Today, OWGL boasts a membership of over 1700 such leaders. Men and women who like Coppock, possess a variety of skills and talents and whose knowledge and experience is as vast and deep as the mighty Columbia River. Morris Wilson (OWGL president 1954) summed up his own personal success this way, "Everybody builds on somebody else's shoulders." In other words, one generation's achievements are built
upon the shoulders of the previous generation’s. Wheat growers today need to take a moment and reflect upon the sturdy set of shoulders beneath them. It's time to give thanks for these individuals, who have given this generation of growers the boost up.

Those early years:
During those early years, a nationwide economic depression led to bank closures. The bank in Moro was just one of thousands of banks that folded. Farmers throughout the Columbia Basin faced bankruptcy. Leaning against his tractor one evening in 1932, Albert Kaseberg told his young son, that he hadn't paid on the mortgage for years. Paulen Kaseberg recalled his father words as he admonished the youth to seek another career besides farming: "They could come and take this farm any day and I'd be powerless to resist it."

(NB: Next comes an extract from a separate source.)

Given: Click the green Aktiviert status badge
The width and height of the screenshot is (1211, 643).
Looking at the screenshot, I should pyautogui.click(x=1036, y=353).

But in 1935, under Roosevelt's administration, relief finally came in the form of the Agricultural Adjustment Act. It called for federal payments to wheat growers, allowing them 54 percent of their normal production for reduced production. Initially, the act was ruled unconstitutional by the Supreme Court, which forced the reconvening of agricultural and governmental interest for a new bill in 1938. Implementation of such national programs was facilitated by the existence of the League.

Moreover, EOWL had additional national impact in 1939 when it sponsored a national contest for compliance with the acreage adjustment of the AAA. As part of the League's 1939 annual event 26 state representatives took part in the annual conference, held in Condon that year. And only two years later, on Dec. 6, 1941, the AAA director stood before the crowd that had gathered for the annual conference in Heppner and told them of the nutritional needs created in wartime England. Two days later, of course, the U.S. was also at war. Those war years created shortages of all sorts. But one that directly affected wheat growers was the shortage of jute. Oregon growers, who were still sacking their wheat in 1941, bought their jute from India. But after the Japanese struck Pearl Harbor and took control of the shipping lanes, jute was hard to come by, Kaseberg
recalled. "That's when we switched to bulk storage," he said. But with a world war underway there was no need to store the grain for long. "We didn't have overproduction problems in those years," Kaseberg noted. "We had to feed the world." It was at the tail-end of this wartime climate that Roy Forman accepted the leadership mantle of OWGL president.